Thanks to Michael Pershan for writing a lovely piece about ancient Greek mathematics. He links to and comments on aspects of an article, The two cultures of mathematics in ancient Greece by Markus Asper.
The words of, for example, Euclid or Archimedes appear to be of timeless brilliance, their assumptions, methods, and proofs, even after Hilbert, of almost eternal elegance…Recently, however, a consensus has emerged that Greek mathematics was heterogenous and that the famous mathematicians are only the tip of an iceberg that must have consisted of several coexisting and partly overlapping fields of mathematical practices.
The part of the iceberg that is underwater, so to speak, is practical mathematics, the kind that builders need for construction, that commercial calculatiors performed on a sand tray with pebbles and that surveyors used when stretching out ropes to measure land.
Some of the books of the theoretical, abstract mathematicians have come down to us; the everyday mathematics of craftsmen, engineers, accountants and surveyors is all but lost to us.
Euclid distilled the discoveries of the two centuries before him into a careful tower of propositions, each careful built on the one below, logically building upwards by detailing one step at a time:
The fragments of builder wisdom that have turned up in rubbish tips in Egypt couldn't be more different: recipes for how much stone you'll need for a particular sized house.
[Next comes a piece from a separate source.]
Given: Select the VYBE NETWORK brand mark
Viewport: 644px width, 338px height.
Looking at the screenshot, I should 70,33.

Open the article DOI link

There's not even a general formula.
High Context, Low Context
At this point I want to bring in the anthropologist Edward T Hall's description of high context and low context cultures. For Hall, “a high-context communication or message is one in which most of the information is either in the physical context or internalised in the person, while very little is in the coded, explicit, or transmitted part of the message”. In a low-context communication on the other hand, meanings are explicitly stated through language. Hall was interested in cross-cultural mis-understanding and understanding. I want to mention maths education in the light of his distinction.
Euclid is low-context: he tries to make every little step explicit for us.
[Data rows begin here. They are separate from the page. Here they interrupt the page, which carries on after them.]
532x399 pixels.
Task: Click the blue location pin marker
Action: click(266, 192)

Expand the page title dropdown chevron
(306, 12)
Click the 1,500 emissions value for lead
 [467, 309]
The builder's recipes on the other hand were high-context. The builder works with his apprentices on site and such recipes as were written down would be adjusted and reworked within a social, oral, gestural, practical context.
Can you see where I'm going with this?
Euclid has a priveleged position in the history of mathematics and of learning mathematics, and it's style, impersonal, logical, abstract, has permeated mathematical writing. Moreover, the textbook and the test have, for additional reasons of their own, adopted the same low-context mode - everything you need to know must be contained in the writing.
This kind of low-context writing, that has to contain all the information that would normally be carried by a social situation, the possiblity of clarificaton, questioning, gradually tuning in, is hard to read for the uninitiated. It's not our normal kind of communication.
Here I want to mention Robert Kaplinsky's webinar, Why We Should Reconsider Using Word Problems (And What We Should Be Doing Instead).
Why do we funnel children through a low-context communication, the word problem, the odd-one-out verbal reasoning question, the test question, when we're in a high-context situation? We're like the builders, the students are like our apprentices, we have a social, oral, gestural context in the classroom, we have lots of materials. We can present fragments - an image, a numberless problem, an equation. There doesn't need to be a question. Through the unfolding of the lesson in the high-context culture of the classroom we can gradually, through dialogue and practical work, build the knowledge together.